Step 4 — Paste Ping’s values back into TrueFoundry

Return to Platform → Settings → SSO in TrueFoundry and edit the SSO configuration you created in Step 1.
1

Fill in the IdP details

  • Identity Provider Endpoint → the Single Signon Service URL from PingOne (or the SingleSignOnService location from the PingFederate metadata).
  • X.509 Certificate → the full PEM body of the signing certificate (including the -----BEGIN CERTIFICATE----- and -----END CERTIFICATE----- lines).
Click Save.
2

(Optional) Customise the login button

Expand Show advanced fields to set:
  • Button Text — for example, Login with PingOne.
  • Button Image URL — a public URL to your Ping or corporate logo.
  • Email Claim / Unique ID Claim — leave these at the defaults; the saml_subject mapping you set in Step 3 already places the user’s email into the SAML NameID.

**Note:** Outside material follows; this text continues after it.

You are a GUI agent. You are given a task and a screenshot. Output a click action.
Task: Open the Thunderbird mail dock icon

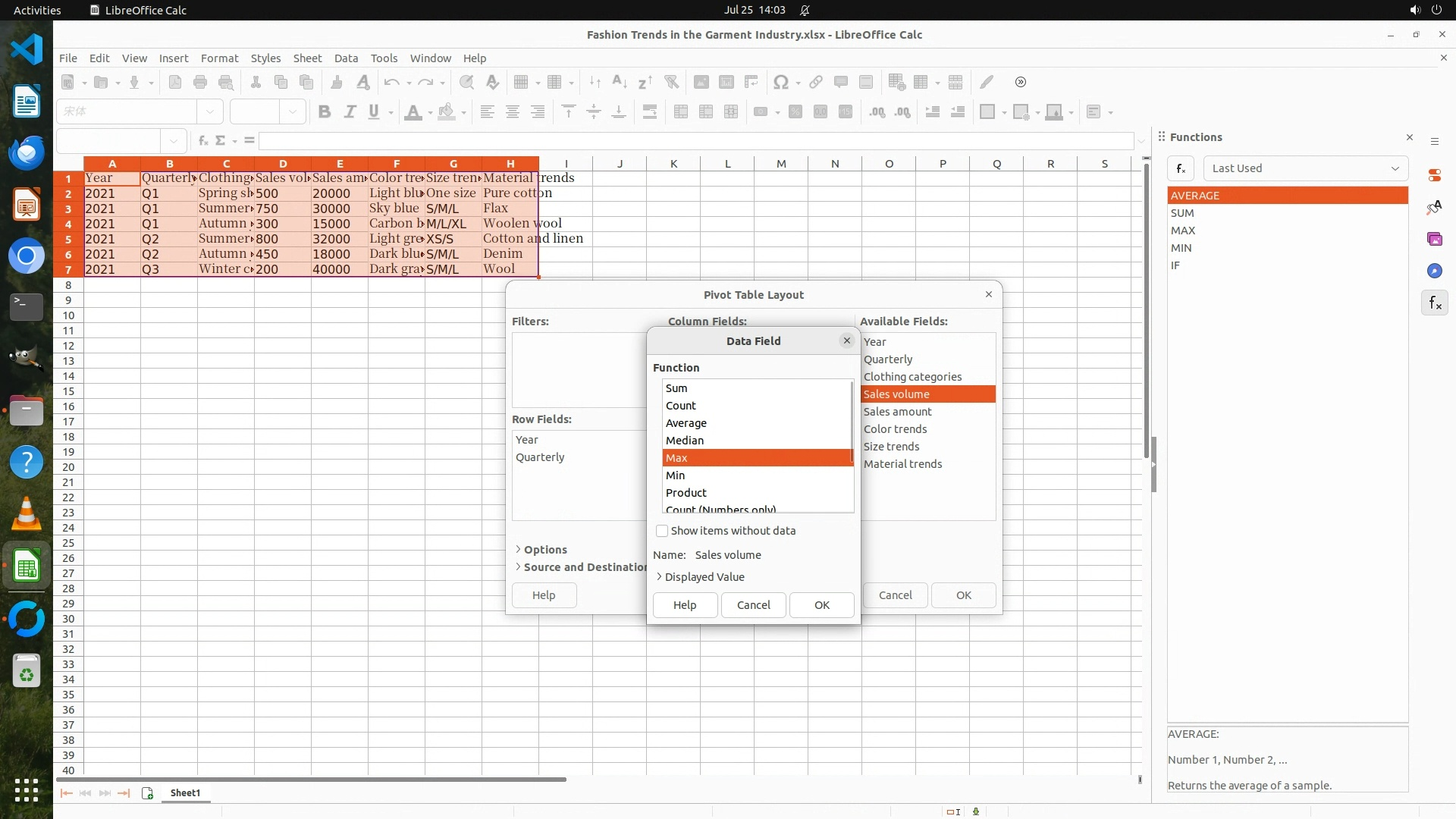[x=27, y=153]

Step 5 — Test single sign-on

  1. Open a private/incognito window and go to your TrueFoundry login page.
  2. Click Login with PingOne (or the button label you chose).
  3. Authenticate with a Ping user that has been assigned to the SAML application.
If sign-in succeeds you will land in the TrueFoundry dashboard. The user is created automatically when JIT provisioning is enabled; otherwise they must already exist in TrueFoundry or be invited first.
Ping admins must still assign users (or groups of users) to the application before they can sign in. In PingOne, this is done from the application’s Access tab.

Troubleshooting

The PingOne application is still toggled off. Open the application in the PingOne admin console and flip the toggle in the top-right corner to on.
Ping is not sending the email as the SAML subject. On the application’s Attribute Mappings tab (PingOne) or Assertion Creation screen (PingFederate), confirm saml_subject is mapped to Email Address. Without this, the SAML NameID will contain a random Ping user identifier instead of an email and TrueFoundry cannot match the user to an account.
The certificate copied into TrueFoundry doesn’t match Ping’s active signing certificate (commonly after a Ping certificate rotation). Re-download the X509 PEM (.crt) from PingOne (or re-export the metadata from PingFederate) and paste the full PEM into the X.509 Certificate field.
The users are authenticated in Ping but not assigned to the application. In the PingOne admin console, open the application’s Access tab and add the appropriate Groups or Users. In PingFederate, ensure the authentication policy includes the user’s directory.
Expand Show advanced fields on the TrueFoundry SSO form and set:
  • Email Claimemail (PingOne default) or the attribute name you mapped in Ping.
  • Unique ID Claim → leave blank to use the SAML NameID (recommended when saml_subject is set to the user’s email).